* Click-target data

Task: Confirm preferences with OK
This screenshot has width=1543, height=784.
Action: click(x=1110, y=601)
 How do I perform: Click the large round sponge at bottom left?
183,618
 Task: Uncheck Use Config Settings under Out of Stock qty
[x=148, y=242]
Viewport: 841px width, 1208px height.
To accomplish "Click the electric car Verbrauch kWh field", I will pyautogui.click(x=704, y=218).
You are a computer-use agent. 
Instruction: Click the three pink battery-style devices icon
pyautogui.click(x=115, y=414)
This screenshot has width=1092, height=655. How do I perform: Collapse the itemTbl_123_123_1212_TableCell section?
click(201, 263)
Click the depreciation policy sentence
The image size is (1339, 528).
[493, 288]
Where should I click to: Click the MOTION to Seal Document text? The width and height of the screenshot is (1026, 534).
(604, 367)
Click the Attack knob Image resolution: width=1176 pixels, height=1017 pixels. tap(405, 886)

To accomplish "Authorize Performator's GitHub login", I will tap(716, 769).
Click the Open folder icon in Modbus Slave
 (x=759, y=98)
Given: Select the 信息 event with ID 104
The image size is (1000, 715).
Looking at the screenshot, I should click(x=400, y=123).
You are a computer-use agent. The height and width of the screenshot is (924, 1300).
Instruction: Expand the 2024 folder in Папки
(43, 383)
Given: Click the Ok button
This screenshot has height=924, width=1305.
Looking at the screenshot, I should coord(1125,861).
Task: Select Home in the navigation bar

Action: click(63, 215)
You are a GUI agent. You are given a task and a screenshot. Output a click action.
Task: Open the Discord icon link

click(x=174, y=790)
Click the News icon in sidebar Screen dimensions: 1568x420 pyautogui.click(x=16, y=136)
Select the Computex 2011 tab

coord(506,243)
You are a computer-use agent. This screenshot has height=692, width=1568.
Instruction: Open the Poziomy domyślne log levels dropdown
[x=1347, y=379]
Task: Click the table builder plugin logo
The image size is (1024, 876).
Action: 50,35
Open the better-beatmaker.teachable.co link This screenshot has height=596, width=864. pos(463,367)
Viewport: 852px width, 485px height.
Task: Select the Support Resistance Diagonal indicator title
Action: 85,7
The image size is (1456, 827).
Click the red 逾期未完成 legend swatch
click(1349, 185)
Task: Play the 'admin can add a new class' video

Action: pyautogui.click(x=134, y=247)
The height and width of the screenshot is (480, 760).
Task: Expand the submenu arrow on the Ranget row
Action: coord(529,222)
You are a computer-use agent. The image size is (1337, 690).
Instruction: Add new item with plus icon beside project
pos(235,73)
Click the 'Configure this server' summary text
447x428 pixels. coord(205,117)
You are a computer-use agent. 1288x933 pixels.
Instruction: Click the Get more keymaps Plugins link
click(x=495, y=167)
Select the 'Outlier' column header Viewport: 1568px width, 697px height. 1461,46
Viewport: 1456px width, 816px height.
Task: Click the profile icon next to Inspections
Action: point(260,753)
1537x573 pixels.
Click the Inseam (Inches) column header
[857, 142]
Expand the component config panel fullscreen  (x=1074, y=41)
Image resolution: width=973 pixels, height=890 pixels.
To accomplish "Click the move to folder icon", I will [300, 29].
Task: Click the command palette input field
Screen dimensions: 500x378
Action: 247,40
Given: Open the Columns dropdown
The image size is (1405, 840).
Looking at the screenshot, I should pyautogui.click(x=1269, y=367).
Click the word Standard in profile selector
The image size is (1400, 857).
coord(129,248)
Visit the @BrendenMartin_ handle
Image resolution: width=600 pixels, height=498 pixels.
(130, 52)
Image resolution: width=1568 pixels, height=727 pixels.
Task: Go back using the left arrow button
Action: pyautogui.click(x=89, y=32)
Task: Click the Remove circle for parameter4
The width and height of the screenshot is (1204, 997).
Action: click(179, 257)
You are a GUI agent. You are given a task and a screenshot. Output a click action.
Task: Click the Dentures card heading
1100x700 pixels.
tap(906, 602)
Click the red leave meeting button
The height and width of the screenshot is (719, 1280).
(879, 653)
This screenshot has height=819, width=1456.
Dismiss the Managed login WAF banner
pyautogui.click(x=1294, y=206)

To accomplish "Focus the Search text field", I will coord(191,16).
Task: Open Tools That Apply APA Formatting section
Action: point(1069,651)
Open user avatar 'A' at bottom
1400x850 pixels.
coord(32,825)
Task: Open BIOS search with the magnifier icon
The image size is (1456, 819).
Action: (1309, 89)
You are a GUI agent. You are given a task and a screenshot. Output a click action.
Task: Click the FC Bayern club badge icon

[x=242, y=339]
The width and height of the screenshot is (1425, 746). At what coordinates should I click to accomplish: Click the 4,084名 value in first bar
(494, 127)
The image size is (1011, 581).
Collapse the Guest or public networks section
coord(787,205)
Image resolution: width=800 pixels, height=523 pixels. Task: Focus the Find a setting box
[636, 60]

* TASK PROMPT
Count how many lines in the listing above contain the string "Expand", where case must match, and reply with only the number.

* RESULT FOR THIS EXERCISE
3